In a heat map produced by R, lighter colors represent larger numbers. Thus, the province with the highest fertility rate is Franches-Mnt since it has the lightest color and the province with the least agriculture is Courtelary since it has the darkest color for those variables. Interpreting the heat map can be a challenge for the researcher. In some cases a light color would be positive and in others negative. For example, the highest education level would be in Neuveville (positive) but the highest infant mortality would be in Porrentruy (negative). Also, the colors are often very similar and difficult to distinguish. For example, for examination, Cossonay has a numeric value of 22 while Aigle has 21. These two colors are slightly different but it would be difficult to detect that from the image. Often, the best that can be done with a heat map is identifying broad generalizations.
6.6.1 Demonstration: Heat Map
The following script creates a heat map for Party Size by Meal in the cafe data frame.

Exercise tasks:
1. Please list every province named in the heat map passage, in the order they first appear.
2. Return the words of the heat map passage between "In a heat map" and "identifying broad generalizations.", inclusive.
The lines further down are not needed here.

Provided data:
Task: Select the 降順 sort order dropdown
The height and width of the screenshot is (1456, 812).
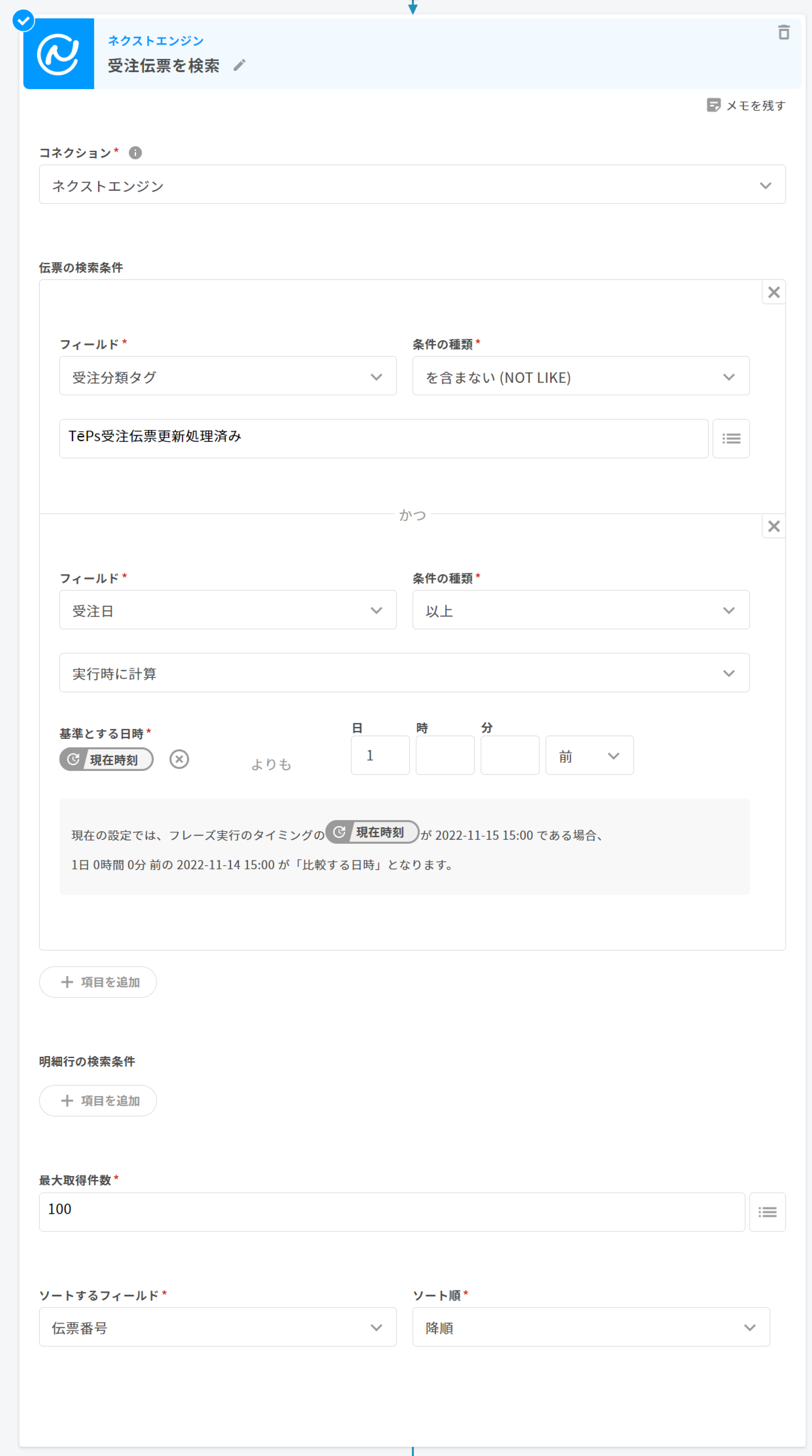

Per-task outputs:
1. Franches-Mnt, Courtelary, Neuveville, Porrentruy, Cossonay, Aigle

2.
In a heat map produced by R, lighter colors represent larger numbers. Thus, the province with the highest fertility rate is Franches-Mnt since it has the lightest color and the province with the least agriculture is Courtelary since it has the darkest color for those variables. Interpreting the heat map can be a challenge for the researcher. In some cases a light color would be positive and in others negative. For example, the highest education level would be in Neuveville (positive) but the highest infant mortality would be in Porrentruy (negative). Also, the colors are often very similar and difficult to distinguish. For example, for examination, Cossonay has a numeric value of 22 while Aigle has 21. These two colors are slightly different but it would be difficult to detect that from the image. Often, the best that can be done with a heat map is identifying broad generalizations.